Directions
Using the data below, repeat all of it precisely.

Exercise inputs

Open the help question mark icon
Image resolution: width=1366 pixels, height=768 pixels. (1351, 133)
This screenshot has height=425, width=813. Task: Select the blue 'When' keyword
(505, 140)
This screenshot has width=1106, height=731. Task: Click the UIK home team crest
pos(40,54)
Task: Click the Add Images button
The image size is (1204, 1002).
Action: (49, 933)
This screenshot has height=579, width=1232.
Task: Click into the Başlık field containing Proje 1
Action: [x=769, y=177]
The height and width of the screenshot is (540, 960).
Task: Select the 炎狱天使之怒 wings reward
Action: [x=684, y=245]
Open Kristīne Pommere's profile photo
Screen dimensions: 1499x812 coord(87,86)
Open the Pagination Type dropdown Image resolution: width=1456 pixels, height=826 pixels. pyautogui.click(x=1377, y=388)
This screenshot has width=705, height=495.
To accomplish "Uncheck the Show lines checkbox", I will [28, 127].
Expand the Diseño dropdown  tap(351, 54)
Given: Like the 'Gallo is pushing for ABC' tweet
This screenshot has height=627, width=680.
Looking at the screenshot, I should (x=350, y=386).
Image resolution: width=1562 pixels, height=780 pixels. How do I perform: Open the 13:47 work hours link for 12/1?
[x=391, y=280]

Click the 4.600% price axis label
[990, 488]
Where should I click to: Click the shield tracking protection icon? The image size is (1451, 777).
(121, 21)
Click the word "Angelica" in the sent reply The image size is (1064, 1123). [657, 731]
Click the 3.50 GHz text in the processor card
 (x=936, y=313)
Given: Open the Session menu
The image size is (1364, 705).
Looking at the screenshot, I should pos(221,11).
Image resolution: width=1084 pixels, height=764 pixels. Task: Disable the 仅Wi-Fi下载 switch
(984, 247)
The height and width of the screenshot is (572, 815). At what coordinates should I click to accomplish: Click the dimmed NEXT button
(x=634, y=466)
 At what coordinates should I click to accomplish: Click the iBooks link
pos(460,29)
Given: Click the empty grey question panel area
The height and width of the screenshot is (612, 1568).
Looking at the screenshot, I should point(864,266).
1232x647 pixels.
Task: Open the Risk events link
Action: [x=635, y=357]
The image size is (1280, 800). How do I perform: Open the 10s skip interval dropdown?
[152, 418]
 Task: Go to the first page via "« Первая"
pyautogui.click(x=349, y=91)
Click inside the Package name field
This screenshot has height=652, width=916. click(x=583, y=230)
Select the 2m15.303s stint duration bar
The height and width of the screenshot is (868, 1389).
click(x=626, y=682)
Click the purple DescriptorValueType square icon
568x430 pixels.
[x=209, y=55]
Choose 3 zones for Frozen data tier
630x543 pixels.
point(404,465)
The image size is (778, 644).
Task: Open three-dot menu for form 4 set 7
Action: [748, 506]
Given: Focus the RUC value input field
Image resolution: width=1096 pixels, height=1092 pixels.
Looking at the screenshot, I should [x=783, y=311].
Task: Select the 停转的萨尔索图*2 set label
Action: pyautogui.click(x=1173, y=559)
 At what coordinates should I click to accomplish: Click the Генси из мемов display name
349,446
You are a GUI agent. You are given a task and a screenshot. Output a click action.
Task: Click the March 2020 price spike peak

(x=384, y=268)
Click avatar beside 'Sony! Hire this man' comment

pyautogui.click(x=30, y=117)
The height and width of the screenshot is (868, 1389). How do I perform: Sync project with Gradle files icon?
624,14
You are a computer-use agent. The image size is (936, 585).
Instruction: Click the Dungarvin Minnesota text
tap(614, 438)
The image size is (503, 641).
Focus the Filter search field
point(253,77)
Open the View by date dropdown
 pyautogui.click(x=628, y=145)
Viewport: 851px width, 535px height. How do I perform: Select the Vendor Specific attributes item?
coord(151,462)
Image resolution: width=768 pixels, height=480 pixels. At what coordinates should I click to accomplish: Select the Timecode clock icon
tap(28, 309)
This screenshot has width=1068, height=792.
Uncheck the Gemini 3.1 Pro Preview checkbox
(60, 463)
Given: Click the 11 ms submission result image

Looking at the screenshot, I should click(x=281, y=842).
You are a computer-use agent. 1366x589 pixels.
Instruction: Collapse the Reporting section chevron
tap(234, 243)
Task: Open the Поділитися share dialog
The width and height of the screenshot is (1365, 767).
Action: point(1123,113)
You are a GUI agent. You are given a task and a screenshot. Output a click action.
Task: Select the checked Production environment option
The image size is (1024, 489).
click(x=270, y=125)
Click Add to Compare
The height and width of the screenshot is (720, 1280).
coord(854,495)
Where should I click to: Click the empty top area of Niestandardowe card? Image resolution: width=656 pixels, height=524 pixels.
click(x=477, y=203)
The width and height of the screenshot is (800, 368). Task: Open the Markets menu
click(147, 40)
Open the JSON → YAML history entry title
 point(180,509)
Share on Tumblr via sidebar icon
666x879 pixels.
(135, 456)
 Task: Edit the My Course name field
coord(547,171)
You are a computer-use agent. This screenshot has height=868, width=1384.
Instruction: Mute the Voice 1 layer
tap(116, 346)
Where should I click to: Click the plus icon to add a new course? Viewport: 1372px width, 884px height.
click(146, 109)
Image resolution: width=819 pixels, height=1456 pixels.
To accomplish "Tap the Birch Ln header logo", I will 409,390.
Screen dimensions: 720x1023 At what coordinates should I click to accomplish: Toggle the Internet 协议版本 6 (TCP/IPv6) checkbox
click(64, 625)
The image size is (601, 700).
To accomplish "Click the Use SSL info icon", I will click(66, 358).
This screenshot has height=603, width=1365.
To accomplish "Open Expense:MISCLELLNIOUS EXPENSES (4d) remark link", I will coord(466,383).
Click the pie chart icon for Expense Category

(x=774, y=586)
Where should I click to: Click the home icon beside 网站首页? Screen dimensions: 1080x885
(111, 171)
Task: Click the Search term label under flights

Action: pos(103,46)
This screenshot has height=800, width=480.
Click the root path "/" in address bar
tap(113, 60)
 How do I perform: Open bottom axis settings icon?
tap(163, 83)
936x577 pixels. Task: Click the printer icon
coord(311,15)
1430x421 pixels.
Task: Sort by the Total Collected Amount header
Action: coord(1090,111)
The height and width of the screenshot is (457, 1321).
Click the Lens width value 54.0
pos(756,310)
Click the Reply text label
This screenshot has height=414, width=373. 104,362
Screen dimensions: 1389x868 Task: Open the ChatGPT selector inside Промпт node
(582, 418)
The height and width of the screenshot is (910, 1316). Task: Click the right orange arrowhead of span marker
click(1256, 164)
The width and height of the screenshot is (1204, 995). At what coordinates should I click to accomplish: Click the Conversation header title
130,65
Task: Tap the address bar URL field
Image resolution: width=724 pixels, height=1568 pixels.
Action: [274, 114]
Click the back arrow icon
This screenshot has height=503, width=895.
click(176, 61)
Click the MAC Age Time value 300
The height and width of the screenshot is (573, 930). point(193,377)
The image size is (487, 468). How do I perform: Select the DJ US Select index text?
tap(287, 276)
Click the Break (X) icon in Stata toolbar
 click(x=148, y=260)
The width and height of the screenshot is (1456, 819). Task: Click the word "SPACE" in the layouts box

Written solution
Open the help question mark icon
Image resolution: width=1366 pixels, height=768 pixels. (1351, 133)
This screenshot has height=425, width=813. Task: Select the blue 'When' keyword
(505, 140)
This screenshot has width=1106, height=731. Task: Click the UIK home team crest
pos(40,54)
Task: Click the Add Images button
The image size is (1204, 1002).
Action: (49, 933)
This screenshot has height=579, width=1232.
Task: Click into the Başlık field containing Proje 1
Action: [x=769, y=177]
The height and width of the screenshot is (540, 960).
Task: Select the 炎狱天使之怒 wings reward
Action: [x=684, y=245]
Open Kristīne Pommere's profile photo
Screen dimensions: 1499x812 coord(87,86)
Open the Pagination Type dropdown Image resolution: width=1456 pixels, height=826 pixels. pyautogui.click(x=1377, y=388)
This screenshot has width=705, height=495.
To accomplish "Uncheck the Show lines checkbox", I will [28, 127].
Expand the Diseño dropdown  tap(351, 54)
Given: Like the 'Gallo is pushing for ABC' tweet
This screenshot has height=627, width=680.
Looking at the screenshot, I should (x=350, y=386).
Image resolution: width=1562 pixels, height=780 pixels. How do I perform: Open the 13:47 work hours link for 12/1?
[x=391, y=280]

Click the 4.600% price axis label
[990, 488]
Where should I click to: Click the shield tracking protection icon? The image size is (1451, 777).
(121, 21)
Click the word "Angelica" in the sent reply The image size is (1064, 1123). [657, 731]
Click the 3.50 GHz text in the processor card
 (x=936, y=313)
Given: Open the Session menu
The image size is (1364, 705).
Looking at the screenshot, I should pos(221,11).
Image resolution: width=1084 pixels, height=764 pixels. Task: Disable the 仅Wi-Fi下载 switch
(984, 247)
The height and width of the screenshot is (572, 815). At what coordinates should I click to accomplish: Click the dimmed NEXT button
(x=634, y=466)
 At what coordinates should I click to accomplish: Click the iBooks link
pos(460,29)
Given: Click the empty grey question panel area
The height and width of the screenshot is (612, 1568).
Looking at the screenshot, I should point(864,266).
1232x647 pixels.
Task: Open the Risk events link
Action: [x=635, y=357]
The image size is (1280, 800). How do I perform: Open the 10s skip interval dropdown?
[152, 418]
 Task: Go to the first page via "« Первая"
pyautogui.click(x=349, y=91)
Click inside the Package name field
This screenshot has height=652, width=916. click(x=583, y=230)
Select the 2m15.303s stint duration bar
The height and width of the screenshot is (868, 1389).
click(x=626, y=682)
Click the purple DescriptorValueType square icon
568x430 pixels.
[x=209, y=55]
Choose 3 zones for Frozen data tier
630x543 pixels.
point(404,465)
The image size is (778, 644).
Task: Open three-dot menu for form 4 set 7
Action: [748, 506]
Given: Focus the RUC value input field
Image resolution: width=1096 pixels, height=1092 pixels.
Looking at the screenshot, I should [x=783, y=311].
Task: Select the 停转的萨尔索图*2 set label
Action: pyautogui.click(x=1173, y=559)
 At what coordinates should I click to accomplish: Click the Генси из мемов display name
349,446
You are a GUI agent. You are given a task and a screenshot. Output a click action.
Task: Click the March 2020 price spike peak

(x=384, y=268)
Click avatar beside 'Sony! Hire this man' comment

pyautogui.click(x=30, y=117)
The height and width of the screenshot is (868, 1389). How do I perform: Sync project with Gradle files icon?
624,14
You are a computer-use agent. The image size is (936, 585).
Instruction: Click the Dungarvin Minnesota text
tap(614, 438)
The image size is (503, 641).
Focus the Filter search field
point(253,77)
Open the View by date dropdown
 pyautogui.click(x=628, y=145)
Viewport: 851px width, 535px height. How do I perform: Select the Vendor Specific attributes item?
coord(151,462)
Image resolution: width=768 pixels, height=480 pixels. At what coordinates should I click to accomplish: Select the Timecode clock icon
tap(28, 309)
This screenshot has width=1068, height=792.
Uncheck the Gemini 3.1 Pro Preview checkbox
(60, 463)
Given: Click the 11 ms submission result image

Looking at the screenshot, I should click(x=281, y=842).
You are a computer-use agent. 1366x589 pixels.
Instruction: Collapse the Reporting section chevron
tap(234, 243)
Task: Open the Поділитися share dialog
The width and height of the screenshot is (1365, 767).
Action: point(1123,113)
You are a GUI agent. You are given a task and a screenshot. Output a click action.
Task: Select the checked Production environment option
The image size is (1024, 489).
click(x=270, y=125)
Click Add to Compare
The height and width of the screenshot is (720, 1280).
coord(854,495)
Where should I click to: Click the empty top area of Niestandardowe card? Image resolution: width=656 pixels, height=524 pixels.
click(x=477, y=203)
The width and height of the screenshot is (800, 368). Task: Open the Markets menu
click(147, 40)
Open the JSON → YAML history entry title
 point(180,509)
Share on Tumblr via sidebar icon
666x879 pixels.
(135, 456)
 Task: Edit the My Course name field
coord(547,171)
You are a computer-use agent. This screenshot has height=868, width=1384.
Instruction: Mute the Voice 1 layer
tap(116, 346)
Where should I click to: Click the plus icon to add a new course? Viewport: 1372px width, 884px height.
click(146, 109)
Image resolution: width=819 pixels, height=1456 pixels.
To accomplish "Tap the Birch Ln header logo", I will 409,390.
Screen dimensions: 720x1023 At what coordinates should I click to accomplish: Toggle the Internet 协议版本 6 (TCP/IPv6) checkbox
click(64, 625)
The image size is (601, 700).
To accomplish "Click the Use SSL info icon", I will click(66, 358).
This screenshot has height=603, width=1365.
To accomplish "Open Expense:MISCLELLNIOUS EXPENSES (4d) remark link", I will coord(466,383).
Click the pie chart icon for Expense Category

(x=774, y=586)
Where should I click to: Click the home icon beside 网站首页? Screen dimensions: 1080x885
(111, 171)
Task: Click the Search term label under flights

Action: pos(103,46)
This screenshot has height=800, width=480.
Click the root path "/" in address bar
tap(113, 60)
 How do I perform: Open bottom axis settings icon?
tap(163, 83)
936x577 pixels. Task: Click the printer icon
coord(311,15)
1430x421 pixels.
Task: Sort by the Total Collected Amount header
Action: coord(1090,111)
The height and width of the screenshot is (457, 1321).
Click the Lens width value 54.0
pos(756,310)
Click the Reply text label
This screenshot has height=414, width=373. 104,362
Screen dimensions: 1389x868 Task: Open the ChatGPT selector inside Промпт node
(582, 418)
The height and width of the screenshot is (910, 1316). Task: Click the right orange arrowhead of span marker
click(1256, 164)
The width and height of the screenshot is (1204, 995). At what coordinates should I click to accomplish: Click the Conversation header title
130,65
Task: Tap the address bar URL field
Image resolution: width=724 pixels, height=1568 pixels.
Action: [274, 114]
Click the back arrow icon
This screenshot has height=503, width=895.
click(176, 61)
Click the MAC Age Time value 300
The height and width of the screenshot is (573, 930). point(193,377)
The image size is (487, 468). How do I perform: Select the DJ US Select index text?
tap(287, 276)
Click the Break (X) icon in Stata toolbar
 click(x=148, y=260)
The width and height of the screenshot is (1456, 819). Task: Click the word "SPACE" in the layouts box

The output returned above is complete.